Nigerians were told that we could not travel through Anambra State for two days for security reasons. I will bet anyone any amount of money that no Police officer and no President of the United States can issue such an order and have it obeyed. The Americans would just ignore “the nut”, as he would be called, and those wanting to go to that state will go anyway. Why? Because America is the “land of the free and home of the brave”. Here we are a nation of slaves and cowards and our leaders know us. Even the National Assembly, which should see the coup against the people, for what it is, kept silent. David Mark, I can forgive, he never went to law school. But, the Speaker of the House of Representatives is a lawyer. Why their collective silence is pregnant with danger will be revealed at the end of this article.

At state level, the same disregard for citizens is patently manifest as examples, drawn from two political parties will illustrate. Let me start with Ogun State, APC, where massive demolition is underway. The last time the Southwest experienced such inhuman demolition was when Colonel Raji Rasaki (rtd) descended like a Typhoon on the people of Maroko in Victoria Island and now Lekki and mindlessly rendered hundreds of thousands homeless without compensations or alternative means of abode. We shook our heads in disbelief and shrugged it off. What do you expect of Mad dogs (as late Chief MKO Abiola had called the military officers who invaded his house) anyway. But, this Governor Bulldozer, and called “progressive”, only in 2011 was begging the people for their votes. How many would have voted for him, if they knew that by 2013 they would be rendered homeless and asked to come and collect compensations unilaterally determined by government afterwards? Is this democracy in practice? And where is the State House of Assembly in all these?

When the mind turns to Governor Wada of Kogi State, it immediately thinks Convoy Terrorism. His convoy’s collision with Iyayi’s vehicle, killing the Professor and halting FG-ASUU talks, was the third involving the Governor since December 28, 2013. So, it has been one crash every four months and the year is not over yet.

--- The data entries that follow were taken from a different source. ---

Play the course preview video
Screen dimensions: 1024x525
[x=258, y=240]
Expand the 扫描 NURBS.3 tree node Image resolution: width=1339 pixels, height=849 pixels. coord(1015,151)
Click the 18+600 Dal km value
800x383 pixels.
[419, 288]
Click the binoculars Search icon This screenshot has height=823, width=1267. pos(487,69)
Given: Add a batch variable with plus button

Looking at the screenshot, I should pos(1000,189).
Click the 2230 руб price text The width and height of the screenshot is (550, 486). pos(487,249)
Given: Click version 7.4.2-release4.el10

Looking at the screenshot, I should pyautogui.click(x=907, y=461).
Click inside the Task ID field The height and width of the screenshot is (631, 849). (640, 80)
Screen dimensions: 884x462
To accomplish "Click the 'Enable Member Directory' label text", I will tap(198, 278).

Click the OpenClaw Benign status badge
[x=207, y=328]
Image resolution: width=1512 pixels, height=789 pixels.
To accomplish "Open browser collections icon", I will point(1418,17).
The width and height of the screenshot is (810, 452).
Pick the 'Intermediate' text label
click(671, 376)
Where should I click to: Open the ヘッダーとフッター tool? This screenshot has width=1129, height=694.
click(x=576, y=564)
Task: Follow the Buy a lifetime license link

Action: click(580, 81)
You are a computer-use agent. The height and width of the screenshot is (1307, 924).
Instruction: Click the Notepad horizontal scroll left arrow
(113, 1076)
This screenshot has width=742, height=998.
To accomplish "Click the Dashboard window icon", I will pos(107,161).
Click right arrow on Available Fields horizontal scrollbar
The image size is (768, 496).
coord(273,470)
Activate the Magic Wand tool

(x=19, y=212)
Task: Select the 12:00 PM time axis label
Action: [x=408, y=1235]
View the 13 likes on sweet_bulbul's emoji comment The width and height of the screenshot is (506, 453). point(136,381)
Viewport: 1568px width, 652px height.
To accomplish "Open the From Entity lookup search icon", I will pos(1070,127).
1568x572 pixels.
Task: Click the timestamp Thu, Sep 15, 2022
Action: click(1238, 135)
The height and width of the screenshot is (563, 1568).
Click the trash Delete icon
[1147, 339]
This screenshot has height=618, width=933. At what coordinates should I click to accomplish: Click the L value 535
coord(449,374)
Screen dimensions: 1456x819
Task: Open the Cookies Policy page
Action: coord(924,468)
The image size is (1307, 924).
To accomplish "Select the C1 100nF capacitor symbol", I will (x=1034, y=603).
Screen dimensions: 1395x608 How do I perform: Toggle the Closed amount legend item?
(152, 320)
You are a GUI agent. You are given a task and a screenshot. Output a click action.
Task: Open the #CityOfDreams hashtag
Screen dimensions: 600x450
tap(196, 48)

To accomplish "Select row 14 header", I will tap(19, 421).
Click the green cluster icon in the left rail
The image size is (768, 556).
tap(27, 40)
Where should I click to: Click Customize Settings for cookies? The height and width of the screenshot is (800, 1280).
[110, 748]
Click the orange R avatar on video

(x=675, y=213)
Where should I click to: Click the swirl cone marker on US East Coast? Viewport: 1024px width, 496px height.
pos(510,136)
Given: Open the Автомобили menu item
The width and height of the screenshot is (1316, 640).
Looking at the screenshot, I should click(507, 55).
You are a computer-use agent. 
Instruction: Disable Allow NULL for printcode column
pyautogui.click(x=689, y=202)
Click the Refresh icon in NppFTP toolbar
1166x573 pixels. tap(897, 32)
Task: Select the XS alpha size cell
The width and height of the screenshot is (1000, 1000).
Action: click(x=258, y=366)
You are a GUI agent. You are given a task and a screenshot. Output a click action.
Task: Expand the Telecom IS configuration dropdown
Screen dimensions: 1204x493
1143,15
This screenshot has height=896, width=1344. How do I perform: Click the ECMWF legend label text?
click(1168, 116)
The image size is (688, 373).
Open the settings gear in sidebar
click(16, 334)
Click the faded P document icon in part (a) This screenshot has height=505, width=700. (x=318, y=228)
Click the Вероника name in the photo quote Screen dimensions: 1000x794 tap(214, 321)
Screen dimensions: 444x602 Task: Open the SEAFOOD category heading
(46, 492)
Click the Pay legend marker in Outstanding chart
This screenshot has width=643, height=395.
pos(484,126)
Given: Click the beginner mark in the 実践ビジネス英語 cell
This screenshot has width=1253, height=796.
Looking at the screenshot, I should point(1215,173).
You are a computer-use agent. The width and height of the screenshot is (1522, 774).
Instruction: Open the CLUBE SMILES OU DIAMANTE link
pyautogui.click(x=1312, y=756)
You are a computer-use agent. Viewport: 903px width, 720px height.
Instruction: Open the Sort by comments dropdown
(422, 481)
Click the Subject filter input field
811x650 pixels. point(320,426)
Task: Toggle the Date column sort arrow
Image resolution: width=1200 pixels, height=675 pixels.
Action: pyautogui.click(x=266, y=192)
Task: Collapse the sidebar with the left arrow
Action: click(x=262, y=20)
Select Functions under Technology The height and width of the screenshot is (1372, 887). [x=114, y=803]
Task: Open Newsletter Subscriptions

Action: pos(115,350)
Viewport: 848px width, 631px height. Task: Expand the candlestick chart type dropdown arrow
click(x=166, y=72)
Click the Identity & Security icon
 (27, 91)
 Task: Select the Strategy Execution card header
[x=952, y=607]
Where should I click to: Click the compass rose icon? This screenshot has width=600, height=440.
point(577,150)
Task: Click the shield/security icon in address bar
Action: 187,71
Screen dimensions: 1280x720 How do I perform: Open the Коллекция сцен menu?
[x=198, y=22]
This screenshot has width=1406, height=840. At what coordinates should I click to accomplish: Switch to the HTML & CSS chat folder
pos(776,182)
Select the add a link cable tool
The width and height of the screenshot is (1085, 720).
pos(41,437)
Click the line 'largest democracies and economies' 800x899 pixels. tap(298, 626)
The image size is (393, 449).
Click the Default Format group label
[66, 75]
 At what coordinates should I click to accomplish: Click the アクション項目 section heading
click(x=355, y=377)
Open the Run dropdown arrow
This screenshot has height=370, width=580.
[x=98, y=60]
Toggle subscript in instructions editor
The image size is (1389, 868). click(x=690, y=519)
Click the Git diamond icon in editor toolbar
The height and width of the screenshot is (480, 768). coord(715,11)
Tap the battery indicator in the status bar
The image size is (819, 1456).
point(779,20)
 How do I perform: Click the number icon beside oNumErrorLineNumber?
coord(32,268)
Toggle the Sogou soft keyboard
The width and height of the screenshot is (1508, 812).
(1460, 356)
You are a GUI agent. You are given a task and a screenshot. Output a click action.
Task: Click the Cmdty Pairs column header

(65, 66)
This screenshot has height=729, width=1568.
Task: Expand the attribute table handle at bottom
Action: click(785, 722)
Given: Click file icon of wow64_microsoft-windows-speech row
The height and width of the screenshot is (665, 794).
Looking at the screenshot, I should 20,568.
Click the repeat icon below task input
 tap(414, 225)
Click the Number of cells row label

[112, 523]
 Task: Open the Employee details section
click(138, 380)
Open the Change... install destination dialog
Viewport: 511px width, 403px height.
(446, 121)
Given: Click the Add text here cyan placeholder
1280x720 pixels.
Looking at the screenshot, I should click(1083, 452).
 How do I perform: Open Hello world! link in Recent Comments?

I can testify that Wada’s Convoy Terrorism has become legendary in Kogi State. In February this year, on my way from Enugu, heading for Abuja, I encountered the menace near the Confluence Hotel in Lokoja. The road was terrible; but that did not deter Wada’s convoy from speeding like demons. Even when vehicles moved off the road for them, some of the policemen in the convoy will still kick out or hit with the butt of their guns, vehicles which failed to drive into the ditch fast enough so that Kogi’s Lord and master can move as fast as the Devil will drive his convoy. Several deaths have occurred on account of a man whose first duty is the safety of the citizens. And, where is the State Assembly? Where are the people in Kogi saying enough to a governor who apparently cannot control his delirium of power?

In my ten years in the US, I found myself stopped at traffic lights, in Boston, four times with two Governors of Massachusetts. None violated the red light stopping every citizen. But, I forgot. Those governors were human beings leading other human beings not the political monsters we have created to rule over slaves.

Since the Police can order us to stay away from Anambra for three days “for security reasons”, what stops the Army from closing the borders to Abuja for a week or month for the same reasons if they choose? The black man is backward because he, alone among races, cannot think deeply until the precedents they allow come to haunt them.

These are only examples.

LAST LINE: Despite the coup against the people, the election will still be disputed. So what was the use of violating our constitutional rights?